Abstract

Using both cellular and animal models, this research assessed emodin effect on human chondrocytes as well as its underlying anti-inflammatory mechanisms. The results demonstrated that emodin had no significant impact on cell viability in normal chondrocytes, but exhibited a dose-dependent protective effect on lipopolysaccharides-induced inflammatory chondrocytes and inhibition of cell apoptosis. Moreover, emodin was found to reduce the levels of inflammatory cytokines induced by lipopolysaccharides. Mechanistically, emodin decreased the levels of reactive oxygen species in lipopolysaccharides-treated TC28a2 human chondrocyte cells and hampered the stimulation of the high mobility group box-1/toll-like receptor 4/nuclear factor kappa B signaling pathway. In a knee osteoarthritis rat model, emodin improved the morphology of cartilage tissue, suppressed cell apoptosis, and restrained the high mobility group box-1/toll-like receptor 4/nuclear factor kappa B signaling pathway and reactive oxygen species accumulation.
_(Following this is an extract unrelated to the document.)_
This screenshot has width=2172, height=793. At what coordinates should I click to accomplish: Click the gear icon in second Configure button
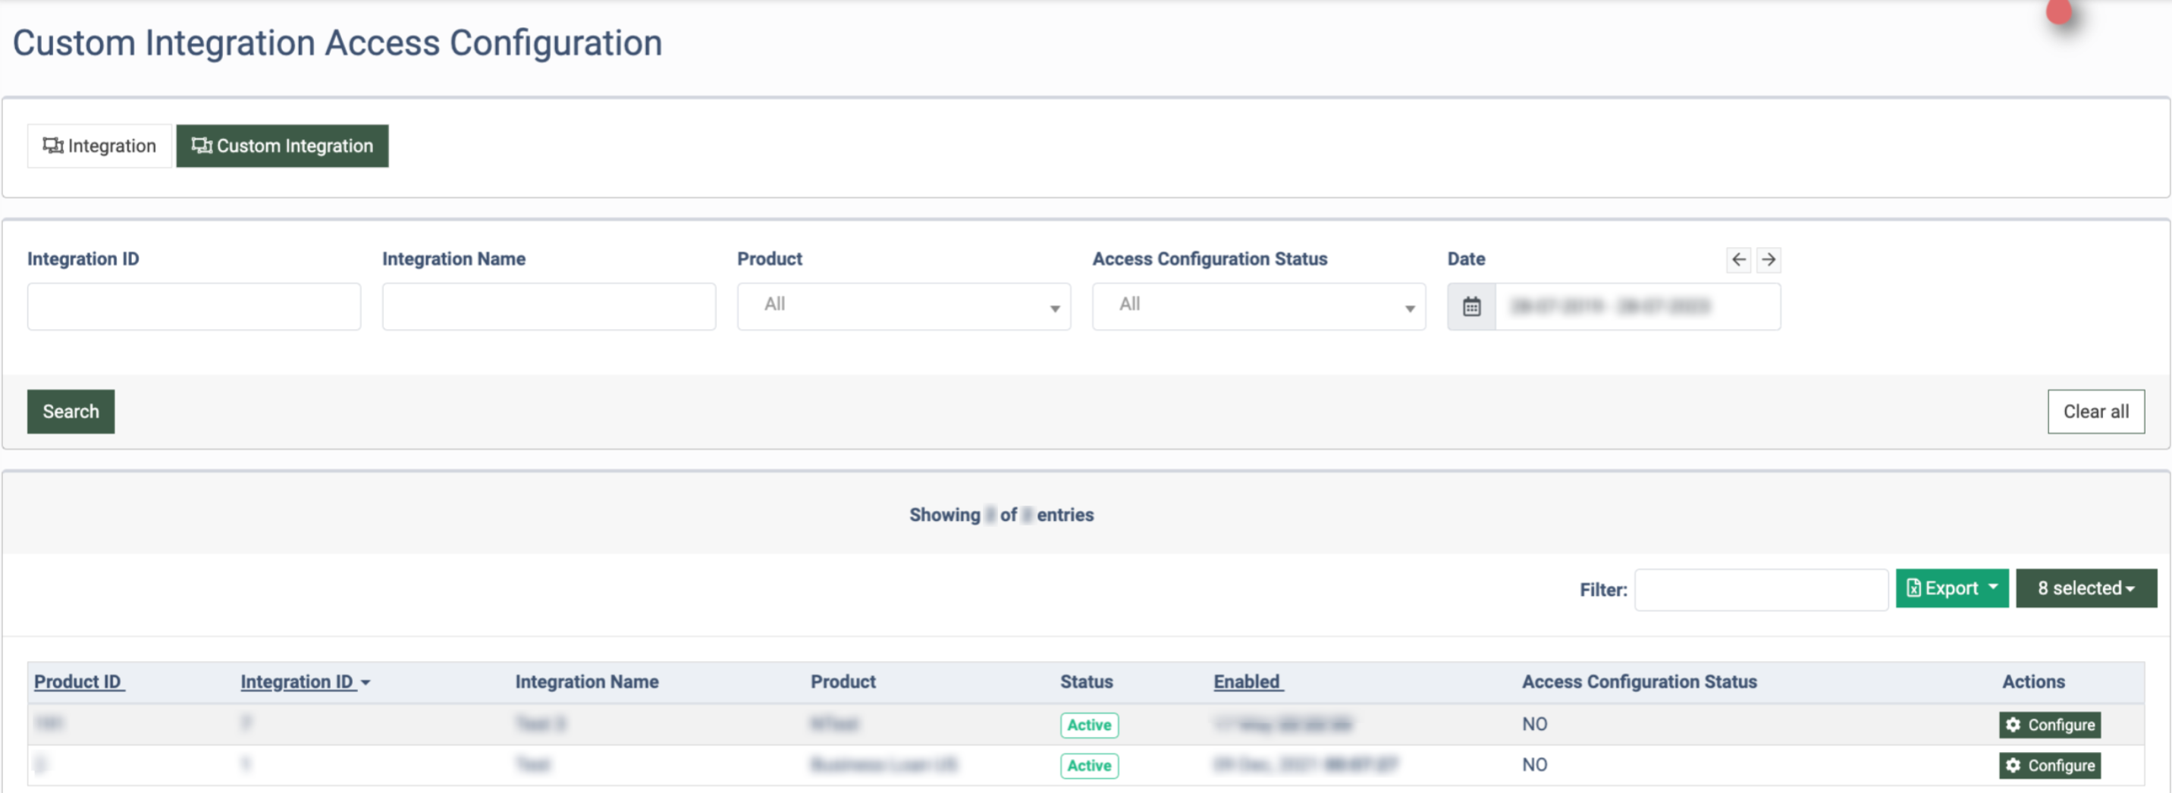click(x=2013, y=765)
In summary, emodin exhibited an anti-inflammatory effect, improving cell survival, suppressing apoptosis in chondrocytes, as well as reducing the levels of inflammatory cytokines, which might be achieved by modulating the high mobility group box-1/toll-like receptor 4/nuclear factor kappa B signaling pathway and reactive oxygen species levels. These results indicate that emodin seems to have therapeutic value in the treatment of knee osteoarthritis.